═════ Текст отрывка ═════

Никон, по-видимому, внес в летопись рассказы о первых русских князьях – Олеге, Игоре, Ольге, Святославе; он же возвел русских князей к общему династическому корню – легендарному Рюрику, представив «старого» Игоря сыном последнего. Никон включил в свое повествование описание первых русских походов на Царьград (русское название Константинополя) и выдвинул Корсунскую версию крещения Руси, согласно которой христианизации Руси предшествовал поход Владимира в 988 г. на греческий город Корсунь (русское название Херсонеса Таврического), после взятия которого он потребовал себе в жены сестру византийского императора Анну. (В действительности Херсонес был захвачен Владимиром уже после принятия им христианства.)
С именем Никона связывают рождение легенды о призвании варягов для установления «порядка» на Руси и резкую антивизантийскую направленность всего исторического повествования. Легенда о призвании норманнских князей на Русь была призвана подчеркнуть политическую независимость княжеской власти в Киеве от Византии. Никон же сделал центральными идеями Свода утверждение единства Русской земли, осуждение княжеских усобиц и защиту Руси от внешних врагов; эти идеи останутся центральными и в самой «Повести временных лет».
Вероятно, из всех соавторов «Повести» наиболее значительна роль Нестора в превращении начального летописного свода в связное и концептуально насыщенное историческое повествование; он же гораздо больше других летописцев придавал значение литературной форме. Еще до работы над «Повестью временных лет» он, как предполагается, написал «Житие Бориса и Глеба» и «Житие Феодосия Печерского». Именно Нестор ввел историю Руси в контекст истории общеславянской и всемирной, связал ее с узловыми событиями библейской и византийской истории (легенда о разделе земли между сыновьями Ноя – Симом, Хамом и Иафетом, о вавилонском столпотворении и разделении «единого рода» на 72 «языка», поход Аскольда и Дира на Византию и т.п.).

═════

= Задания =
a: Переведите на английский язык предложение из отрывка о летописцах «Повести временных лет»: «Легенда о призвании норманнских князей на Русь была призвана подчеркнуть политическую независимость княжеской власти в Киеве от Византии».
b: Продолжите отрывок о летописцах «Повести временных лет», начав сразу после его последнего предложения.
Строки, приведённые ниже, для работы не нужны.

═════ Исходные данные ═════

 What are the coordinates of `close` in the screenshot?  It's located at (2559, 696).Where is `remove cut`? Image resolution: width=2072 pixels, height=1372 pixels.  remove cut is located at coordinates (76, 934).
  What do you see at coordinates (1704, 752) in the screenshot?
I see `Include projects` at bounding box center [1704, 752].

═════

= Ответы =
a: The legend of the calling of the Norman princes to Rus was meant to emphasize the political independence of princely power in Kiev from Byzantium.

b:
Нестор развил и детализировал варяжскую легенду Никона, дополнив повествование о первых русских князьях новыми сюжетами и деталями; в «Повесть» вошли новые предания – о четвертой мести Ольги, о поединке Кожемяки с печенежским богатырем, сказание об осаде Белгорода печенегами и белгородском киселе и др. На первый план у Нестора выходит идея княжеского братолюбия, призыв покончить с братоубийственными войнами, обращенный к русским князьям. Нестор придает летописному повествованию официально-государственный характер. Он активно проводит идеалы государственного устройства Руси, провозглашенные Ярославом Мудрым: все князья признаются друг другу братьями и должны подчиняться старшему в роде, занимающему киевский великокняжеский стол. Общая величественная концепция русской истории, сформулированная и изложенная Нестором в «Повести временных лет», в дальнейшем не претерпевала существенных изменений в трактовке других летописцев, следовавших за Нестором.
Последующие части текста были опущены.